If you front-load the sales queue with prospects who fit the mold perfectly, the rest of your job will be easy.
2. Mutual trust.
Get rid of those old-school notions that buyers and sellers are opposing forces, or that they’re in an antagonistic dance with one another.
Instead, you’ll need to spend time building mutual trust. You need to make sure that your prospect trusts everything that you’re saying – otherwise, they’re going to be skeptical of your claims when it’s time to pitch your product.
You also need to establish trust in the prospect. Prospects have a tendency to lie. Not because they’re manipulators, but because they’re rationally self-interested.
You’ll need to break through those barriers if you want to have a mutually successful exchange.
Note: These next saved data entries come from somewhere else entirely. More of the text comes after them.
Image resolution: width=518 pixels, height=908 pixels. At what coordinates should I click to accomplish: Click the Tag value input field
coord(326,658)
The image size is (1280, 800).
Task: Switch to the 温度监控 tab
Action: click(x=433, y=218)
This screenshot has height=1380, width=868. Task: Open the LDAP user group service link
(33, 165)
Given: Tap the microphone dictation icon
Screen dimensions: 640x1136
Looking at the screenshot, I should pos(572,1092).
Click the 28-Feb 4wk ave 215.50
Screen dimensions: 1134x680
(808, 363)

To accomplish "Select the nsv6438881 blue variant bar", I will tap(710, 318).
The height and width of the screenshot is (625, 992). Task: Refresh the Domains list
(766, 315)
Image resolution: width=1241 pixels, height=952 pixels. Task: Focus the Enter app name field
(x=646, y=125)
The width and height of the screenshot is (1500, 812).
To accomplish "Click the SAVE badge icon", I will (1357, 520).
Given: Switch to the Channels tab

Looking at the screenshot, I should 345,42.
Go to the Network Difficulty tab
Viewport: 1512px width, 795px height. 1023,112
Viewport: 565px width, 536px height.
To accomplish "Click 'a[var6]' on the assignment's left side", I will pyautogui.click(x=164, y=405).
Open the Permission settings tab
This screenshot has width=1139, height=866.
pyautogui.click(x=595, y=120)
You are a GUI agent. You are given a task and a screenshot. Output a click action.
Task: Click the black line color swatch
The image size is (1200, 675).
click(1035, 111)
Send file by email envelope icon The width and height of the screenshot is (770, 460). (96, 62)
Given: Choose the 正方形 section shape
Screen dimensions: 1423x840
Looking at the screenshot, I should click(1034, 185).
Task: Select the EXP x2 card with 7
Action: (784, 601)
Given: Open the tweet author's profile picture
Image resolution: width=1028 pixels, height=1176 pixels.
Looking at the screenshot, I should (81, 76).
3. Abolition of persuasion.
Listen. I love the idea of persuasion. I’ve studied persuasion techniques. I like analyzing rhetoric. I even like debates (as long as they’re not on Twitter).
But the Sandler selling method makes a strong case that we need to abandon our old-school notions of sales as a persuasive game.
If you adopt the mindset that you need to convince your prospect of some important truth, you’re naturally going to adopt an aggressive or intrusive stance.
If, instead, you approach the situation as an adviser and someone interested in a mutually beneficial exchange, you’ll be much more successful.
4. Clarification and expectations.
In the Sandler selling system, it’s important to set proactive expectations and provide clarification wherever necessary.
Your goal is to create a mutually trusting, open, transparent environment.
If you have specific requests or goals for your prospect, tell them. If you have a certain goal in mind for yourself, express it.
Provide honest, thorough answers whenever possible and define your role in the transaction.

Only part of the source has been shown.